Monday, August 28, 2017

Surviving Hurricane Harvey Day Three



After a quiet night, Jean & I awoke at sunrise this morning to another of Harvey’s lulls.  No rain, no water in the street, no pesky, annoying leaks dribbling drops of Harvey’s wrath on the floor.

As I wandered around checking doors & floors & windows, I tried to remember how many chocolate covered mini-Kit Kat’s bars I will need to make the border surrounding my annual gingerbread house.

Embarrassed by the distraction, when so many are frightened & suffering & still in need of rescue. 

I am planning a fucking gingerbread house.  In August.  In the middle of a crisis.  Who & what am I ?

I started a load of laundry, grateful for the power to make that happen.  Yesterday I washed Jean’s hair.  Consumed by this seemingly mundane & ordinary act of a shampoo, Harvey still hovered on the edge of my consciousness.
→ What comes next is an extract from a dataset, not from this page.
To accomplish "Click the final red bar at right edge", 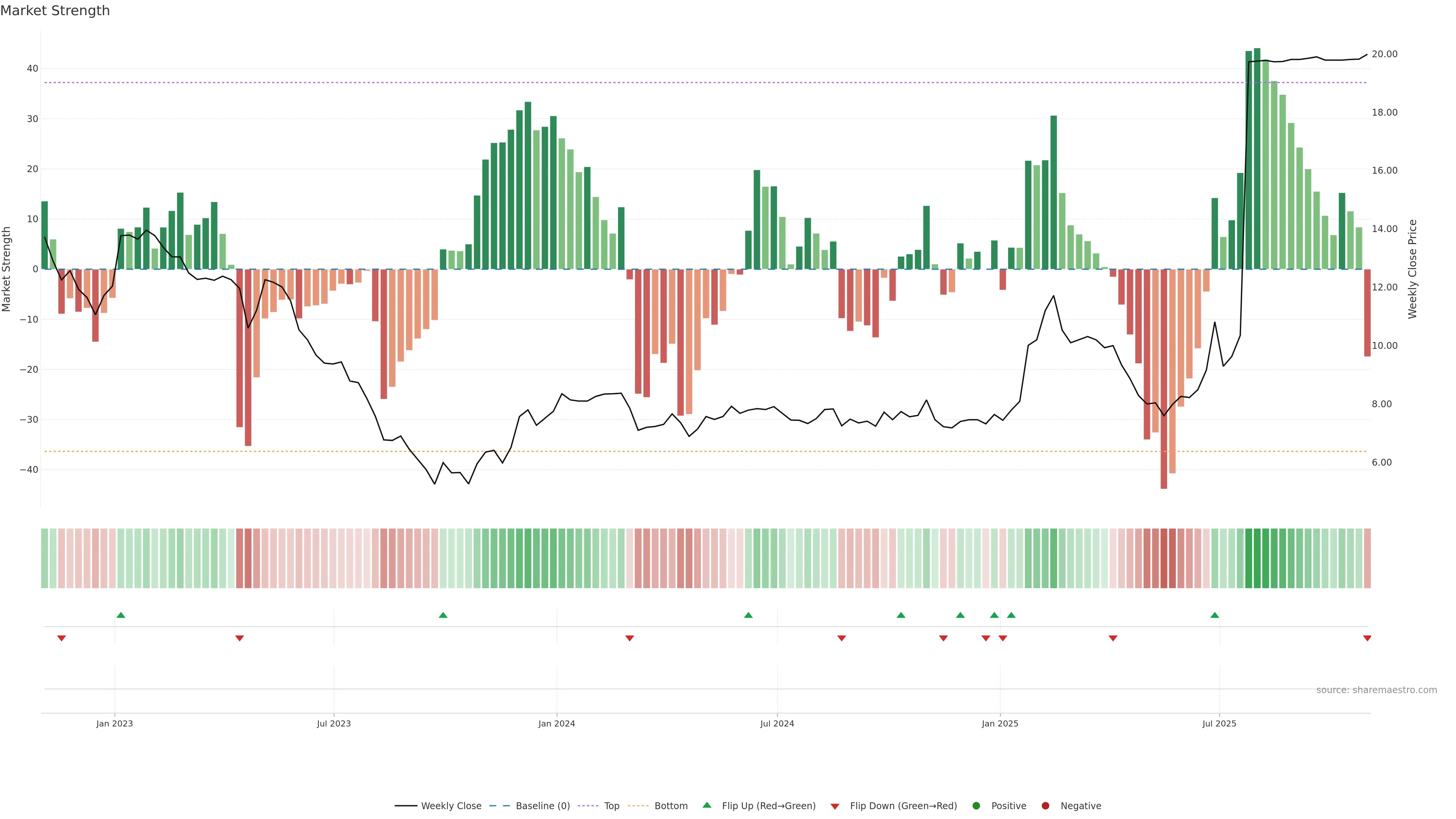I will click(1367, 312).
When I signed on to my computer early this morning, I casually spent time chatting with my dear friend Susie from the El Paso days.  She lives in Israel & although she & her family face a different kind of threat on a daily basis, was checking in on Jean & me.

My amazing friend Marianna Steel in Colorado, knowing that I take a respite from social media on weekends, posted that it was too unusual not to see me post on a Monday morning & I needed to check in.
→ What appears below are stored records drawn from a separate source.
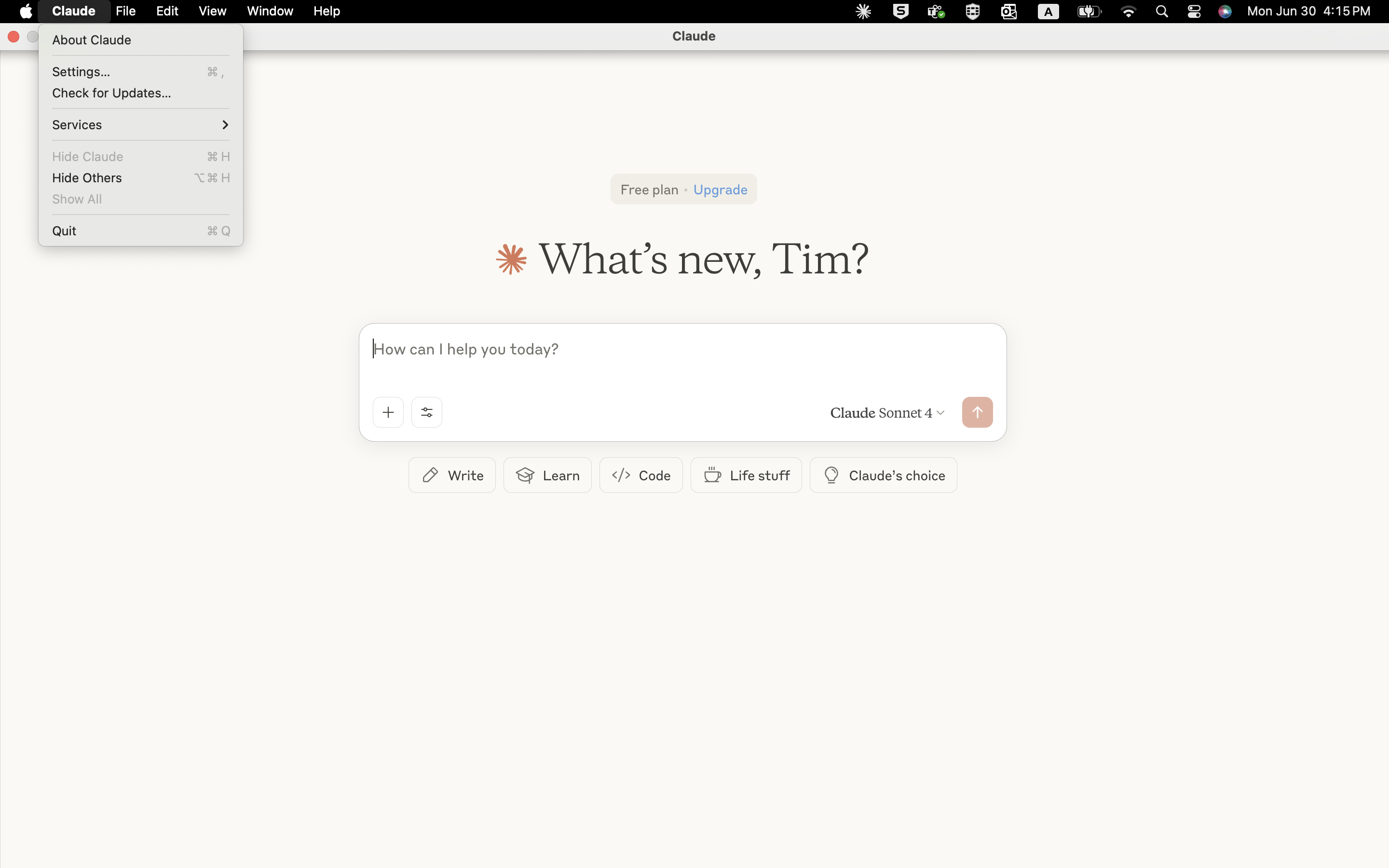Click the Siri icon in the menu bar
This screenshot has height=868, width=1389.
[1224, 12]
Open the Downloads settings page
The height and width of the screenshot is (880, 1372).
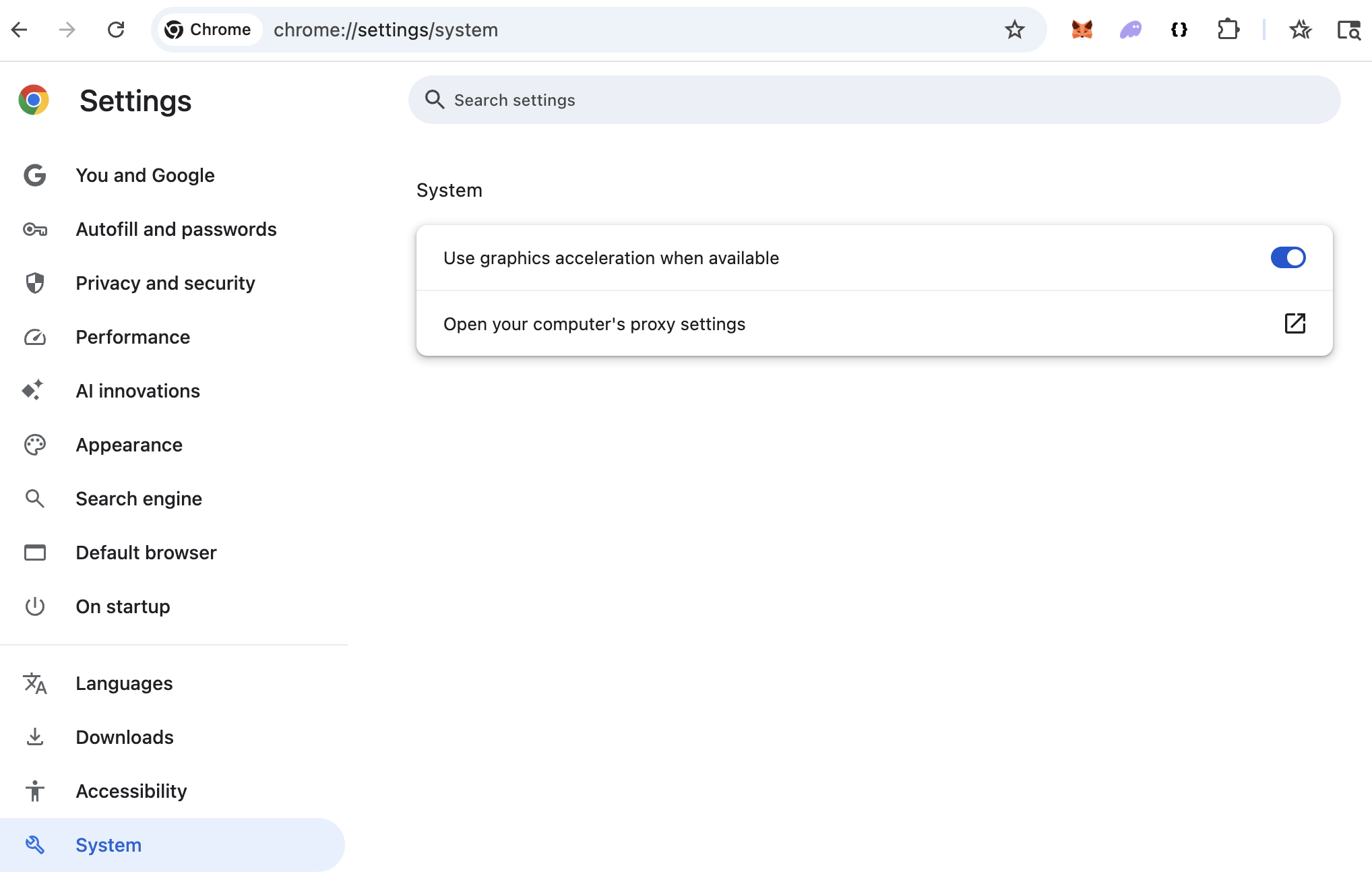125,737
It is in moments like these, that I am grateful for the reconnects & new connections I have made on FB.

Throughout most of the day, the rain was absent.  Local stores were open for a few hours.  Sam’s Club suspended membership requirements.   People were able to get gas.  No one ordered us to evacuate.

Small moments, small pockets of relief.

Eventually, Harvey, the always returning bad / bastard of a boyfriend, got bored & dropped more rain.  The street in front of the house that Jack & Jean built remained passable, the water flowing down toward the drainage sewers. 
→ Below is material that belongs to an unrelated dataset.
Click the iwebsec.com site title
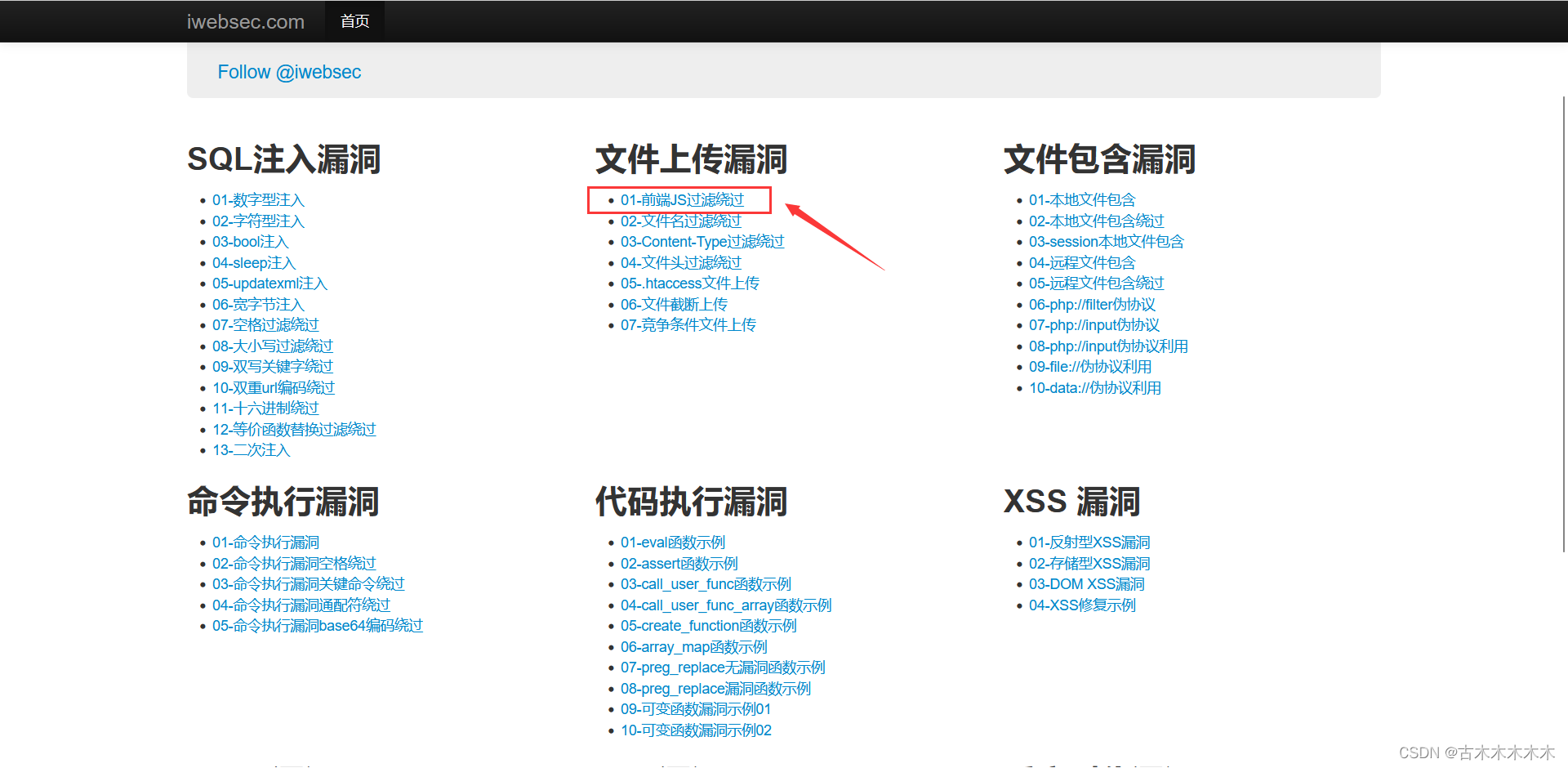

I did more mundane, ordinary tasks.  Folding laundry, washing dishes, putting together chicken & rice soup.  Always aware how incredibly blessed & lucky I was to be able to complete those tasks.

As I prepared the soup, I decided I needed fresh thyme.  My thyme patch is located in what was once the square foot vegetable garden against the back-yard fence. 

I was serious about the need for fresh thyme in the soup.

My search for my one & only pair of cowboy boots, given to me by my eldest son’s very French father, was in vain.  So, I grabbed a pair of ancient Nikes sans laces to walk across the yard for thyme.

Wondering if the socks I put on would get wet.

The yard, after days of rain, was surprisingly sock friendly.  

I saw a few pockets of waterlogged areas near the back fence, but my socks & I emerged from the adventure with three perfect stems of fresh thyme.

Mundane, insignificant moments that I have learned to treasure throughout my journey with Jean.  No wet socks, no sloshing through a small lake, fresh thyme.

Even as I write, I wonder & remember that these moments are a gift.

Especially now.  Knowing how so many are experiencing a very different moment.  Trying to remember, wishing for, a similar gift.


And, because I must truly be shallow at the core, remembered that I calculated I will need seventy white chocolate covered Kit Kat mini bars for the border around my 2017 gingerbread house.